W.L. v. State

Decision Date15 April 2015
Docket NumberCourt of Appeals No. A-11483,No. 6169,6169
PartiesW.L., a minor, Appellant, v. STATE OF ALASKA, Appellee.
CourtAlaska Court of Appeals

NOTICE

Memorandum decisions of this Court do not create legal precedent. See Alaska Appellate Rule 214(d) and Paragraph 7 of the Guidelines for Publication of Court of Appeals Decisions (Court of Appeals Order No. 3). Accordingly, this memorandum decision may not be cited as binding authority for any proposition of law.

MEMORANDUM OPINION

Appeal from the Superior Court, Third Judicial District, Anchorage, Michael Spaan, Judge.

Appearances: Josie Garton, Assistant Public Defender, and Quinlan Steiner, Public Defender, Anchorage, for the Appellant. Nancy R. Simel, Assistant Attorney General, Office of Special Prosecutions and Appeals, Anchorage, and Michael C. Geraghty, Attorney General, Juneau, for the Appellee.

Before: Mannheimer, Chief Judge, Allard, Judge, and Hanley, District Court Judge.*

Judge HANLEY.

W.L. was convicted of two counts of second-degree sexual abuse of a minor for conduct involving a five-year-old girl, N.M. W.L.'s convictions were based, in part, on admissions he made to the police during an interview prior to his arrest.

W.L. argues that the superior court should have suppressed his statements to the police because he was in custody when the police interviewed him and he did not receive the warnings required by Miranda v. Arizona.1 He also argues that the interview was coercive and that his statements were involuntary. We find no merit to these claims and affirm the superior court's decision denying W.L.'s motion to suppress.

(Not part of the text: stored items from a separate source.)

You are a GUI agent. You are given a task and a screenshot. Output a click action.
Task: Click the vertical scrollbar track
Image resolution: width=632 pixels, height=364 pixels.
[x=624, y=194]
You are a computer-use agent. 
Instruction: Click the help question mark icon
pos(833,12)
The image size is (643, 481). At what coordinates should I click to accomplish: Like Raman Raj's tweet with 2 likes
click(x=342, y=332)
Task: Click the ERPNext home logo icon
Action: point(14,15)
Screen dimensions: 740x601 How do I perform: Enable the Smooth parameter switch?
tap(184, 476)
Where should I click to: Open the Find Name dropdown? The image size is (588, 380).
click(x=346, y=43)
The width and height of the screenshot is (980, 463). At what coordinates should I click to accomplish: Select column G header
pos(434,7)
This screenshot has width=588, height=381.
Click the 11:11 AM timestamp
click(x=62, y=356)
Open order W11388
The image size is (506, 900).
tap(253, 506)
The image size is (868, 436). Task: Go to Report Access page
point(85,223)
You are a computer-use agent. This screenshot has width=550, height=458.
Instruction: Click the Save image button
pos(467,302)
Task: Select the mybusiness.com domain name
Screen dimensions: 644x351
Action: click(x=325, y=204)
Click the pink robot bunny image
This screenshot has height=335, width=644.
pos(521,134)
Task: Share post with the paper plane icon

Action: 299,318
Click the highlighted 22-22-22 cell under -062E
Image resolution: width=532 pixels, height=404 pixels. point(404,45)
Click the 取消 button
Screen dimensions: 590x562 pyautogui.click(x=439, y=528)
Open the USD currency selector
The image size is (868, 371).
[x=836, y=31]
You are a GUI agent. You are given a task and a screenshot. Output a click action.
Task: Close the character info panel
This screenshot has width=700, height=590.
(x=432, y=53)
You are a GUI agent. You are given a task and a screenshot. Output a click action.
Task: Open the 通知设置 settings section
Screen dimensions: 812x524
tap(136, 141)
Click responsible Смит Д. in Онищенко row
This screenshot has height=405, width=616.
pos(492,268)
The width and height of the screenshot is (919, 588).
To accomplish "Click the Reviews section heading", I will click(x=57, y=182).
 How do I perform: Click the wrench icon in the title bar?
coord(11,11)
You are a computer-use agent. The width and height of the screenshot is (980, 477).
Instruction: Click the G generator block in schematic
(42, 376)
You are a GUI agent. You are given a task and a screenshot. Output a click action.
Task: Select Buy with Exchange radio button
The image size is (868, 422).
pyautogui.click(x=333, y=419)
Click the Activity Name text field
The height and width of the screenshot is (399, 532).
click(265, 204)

W.L. was also charged with second-degree sexual abuse for conduct involving J.H., a five-year-old boy. W.L. argues that the superior court erred by excluding evidence that J.H. had been sexually abused by his father when he was eighteen months old — evidence W.L. offered to explain J.H.'s sexual language and behavior. We conclude that even if the court erred by excluding this evidence, the error was harmless beyond a reasonable doubt because the jury did not convict W.L. of sexually abusing J.H.

Facts and proceedings

In December 2009, five-year-old N.M. disclosed to her mother that W.L., the fifteen-year-old nephew of the woman whose day care N.M. attended, had sexually abused her. N.M.'s mother took her to Alaska CARES, where N.M. was interviewed about the alleged abuse. During the interview, N.M. told an investigator that W.L. anally and vaginally penetrated her with his fingers, penetrated her vaginally with his penis, and put his penis in her mouth.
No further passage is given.